GSoC 2020 (GitHub Importer Project)

dernDren1611 · March 22, 2020, 6:18am

Hello Everybody,
I am Prastik, a GSoC '20 aspirant. I found the “GitHub Importer” project quite fascinating and am working towards writing a proposal for the same. Having started with the problem statement quite recently I have the following doubts. (Some of the questions are quite obvious but just want to make sure they are valid before mentioning them in the proposal.)

Understanding of an Importer: In the Confluence Importer Project, we export an article from Confluence as an XML and then import into the XWiki instance and later convert it into XWiki compatible form using a Filter Converter. So here, is the importer the filter extension that parses the Confluence XML before XWiki conversion? By GitHub Importer, does it mean a parser(filter) used to read/stream a GitHub Markdown before conversion to Wiki?
I see something closely similar to a GitHub importer here. How would the new importer be different from this script. As from this thread, do we instead need an extension rather than just a script. Fact Check: Would the new importer function closely the same as this script already written? Or in what way would the desired importer be different from the existing script?
Since for Confluence or DokuWiki, we can already export their files into XML or text. But for GitHub pages or GitHub Wiki, do we directly take the existing .md file as input and pass into the filter? Then, we won’t have the export functionality instead we directly import using API calls in the new Importer, is this the case?

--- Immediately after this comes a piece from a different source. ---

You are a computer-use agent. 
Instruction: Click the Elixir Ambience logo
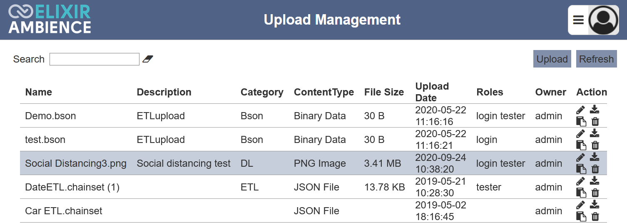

Please help correct me if I might have misunderstood any of the workings.
Thank You!

Gentle Ping: @vmassol @bartkummel
Thank You!

vmassol · March 22, 2020, 11:02am

Hi Prastik. Welcome to XWiki and GSOC 2020!

No, the goal of the importer is to import github pages, not confluence pages.

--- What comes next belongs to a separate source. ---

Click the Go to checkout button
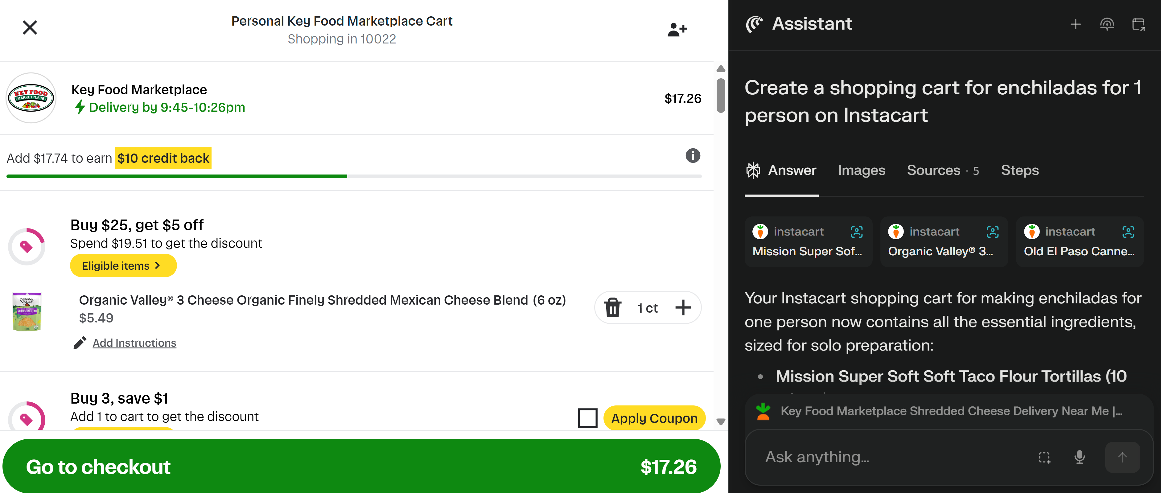The height and width of the screenshot is (493, 1161). click(361, 466)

Yes it means being able to import github pages written in GitHub -flavored Markdown and convert them to XWiki Syntax 2.1.

Very close. It’s about making this snippet production ready and using the Filter Stream architecture.

Yes, correct.

The new extension would be like the Mediawiki or Confluence extensions but for GitHub pages.

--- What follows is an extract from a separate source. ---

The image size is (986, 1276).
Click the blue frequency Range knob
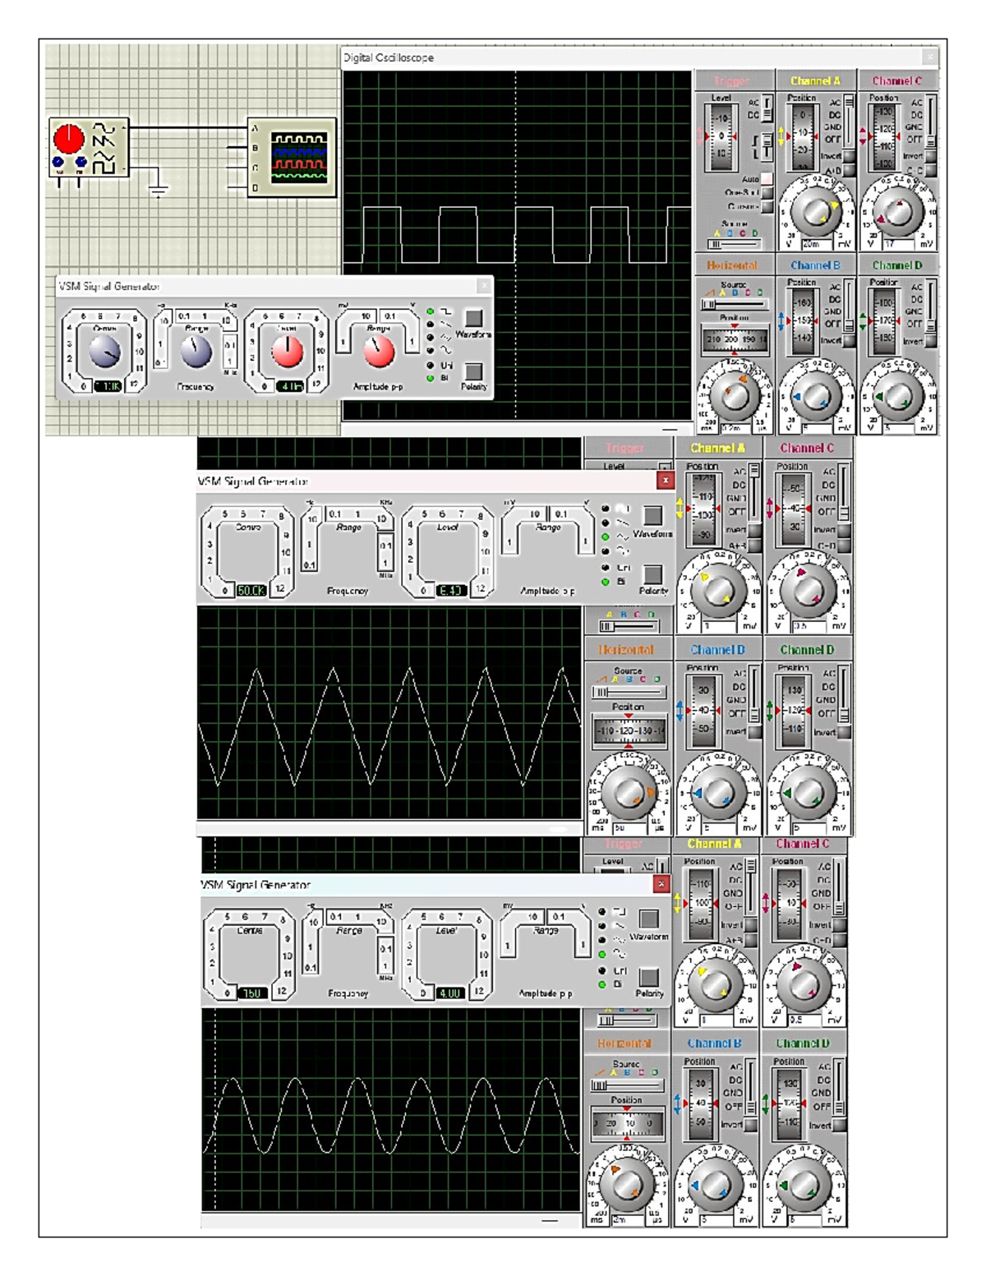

AFAIK there’s no REST API to export GitHub pages or to access their content, so the solution will be to “git clone” the repo locally by using the XWiki Git module (GitHub - xwiki-contrib/api-git: API to execute Git commands inside XWiki), which internally uses Eclipse JGit, clone the repo to the xwiki permanent directory (as it’s done by theXWiki GitHub Stats Application, see https://extensions.xwiki.org/xwiki/bin/view/Extension/GitHub%20Application and then access the pages as files from the local filesystem using the JGit API.

Now, this is just the idea I have FTM, we can certainly improve it if you have other ideas.

Hope it helps

dernDren1611 · March 22, 2020, 11:41am

Thank You So much @vmassol . I’ll update the thread if I have more questions.

bartkummel · March 22, 2020, 11:59am

Hi @dernDren1611,

Great that you’re looking into making my script production ready as a proper importer. I agree with the answers of @vmassol. Please, also take a look at the known issues of the script. I think you will encounter at least some of those issues too.

Best regards,
Bart Kummel

dernDren1611 · March 22, 2020, 12:10pm

Thank You @bartkummel
I’ll get back to you on this!